Search code examples
rcsvimportreadr

Import big CSV files at once in R


I`ve 70 csv files with the same columns in a folder, each of them are 0.5 GB. I want to import them into a single dataframe in R.

Normally I import each of them correctly as below:

df <- read_delim("file.csv", 
"|", escape_double = FALSE, col_types = cols(pc_no = col_character(), 
    id_key = col_character()), trim_ws = TRUE)

To import all of them, coded like that and error as follows: argument "delim" is missing, with no default

tbl <-
list.files(pattern = "*.csv") %>% 
map_df(~read_delim("|", escape_double = FALSE, col_types = cols(pc_no = col_character(), id_key = col_character()), trim_ws = TRUE))

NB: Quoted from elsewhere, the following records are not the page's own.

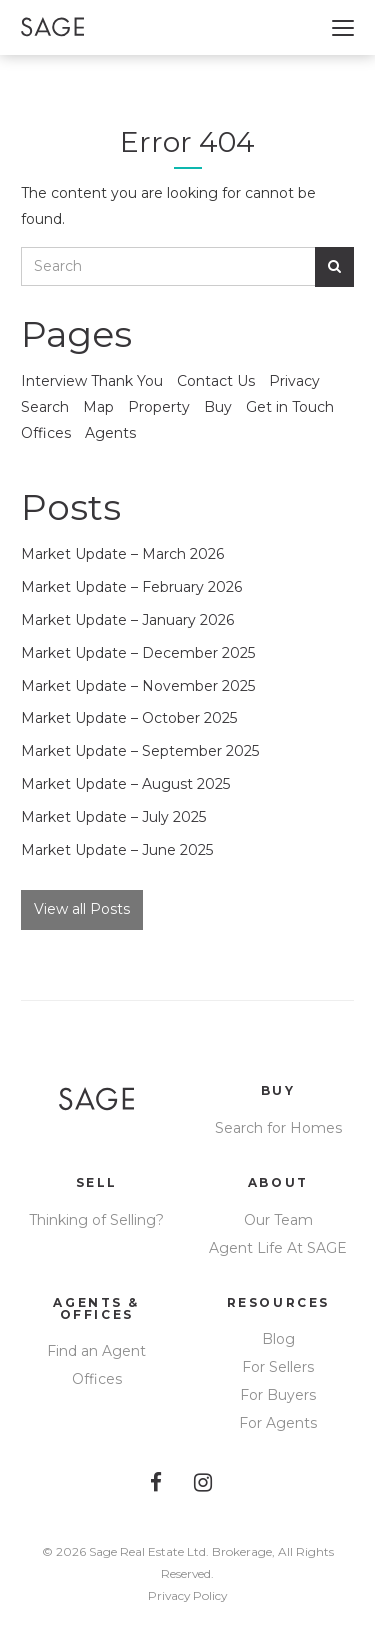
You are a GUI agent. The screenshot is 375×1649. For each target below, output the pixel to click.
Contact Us (216, 381)
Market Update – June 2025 (117, 850)
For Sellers (278, 1367)
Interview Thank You (92, 381)
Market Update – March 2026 (122, 554)
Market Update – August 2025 (125, 784)
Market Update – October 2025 (129, 718)
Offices (46, 433)
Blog (278, 1339)
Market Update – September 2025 (140, 751)
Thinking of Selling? (96, 1220)
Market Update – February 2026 (131, 587)
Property (159, 407)
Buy (218, 407)
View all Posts (82, 909)
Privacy (294, 381)
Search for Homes (278, 1128)
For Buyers (278, 1395)
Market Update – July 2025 (113, 817)
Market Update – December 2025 (138, 653)
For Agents (278, 1423)
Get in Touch (290, 407)
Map (98, 407)
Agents (110, 433)
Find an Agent (96, 1351)
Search (45, 407)
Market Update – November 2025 (138, 686)
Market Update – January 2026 (127, 620)
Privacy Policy (187, 1595)
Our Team (278, 1220)
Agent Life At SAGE (278, 1248)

With read_csv, imported but appears only one column which contains all columns and values.

 tbl <-
 list.files(pattern = "*.csv") %>% 
 map_df(~read_csv(., col_types = cols(.default = "c")))

Solution

  • In your second block of code, you're missing the ., so read_delim is interpreting your arguments as read_delim(file="|", delim=<nothing provided>, ...). Try:

    tbl <- list.files(pattern = "*.csv") %>% 
      map_df(~ read_delim(., delim = "|", escape_double = FALSE,
                          col_types = cols(pc_no = col_character(), id_key = col_character()),
                          trim_ws = TRUE))
    

    I explicitly identified delim= here but it's not strictly necessary. Had you done that in your first attempt, however, you would have seen

    readr::read_delim(delim = "|", escape_double = FALSE,
                      col_types = cols(pc_no = col_character(), id_key = col_character()),
                      trim_ws = TRUE)
    # Error in read_delimited(file, tokenizer, col_names = col_names, col_types = col_types,  : 
    #   argument "file" is missing, with no default
    

    which is more indicative of the actual problem.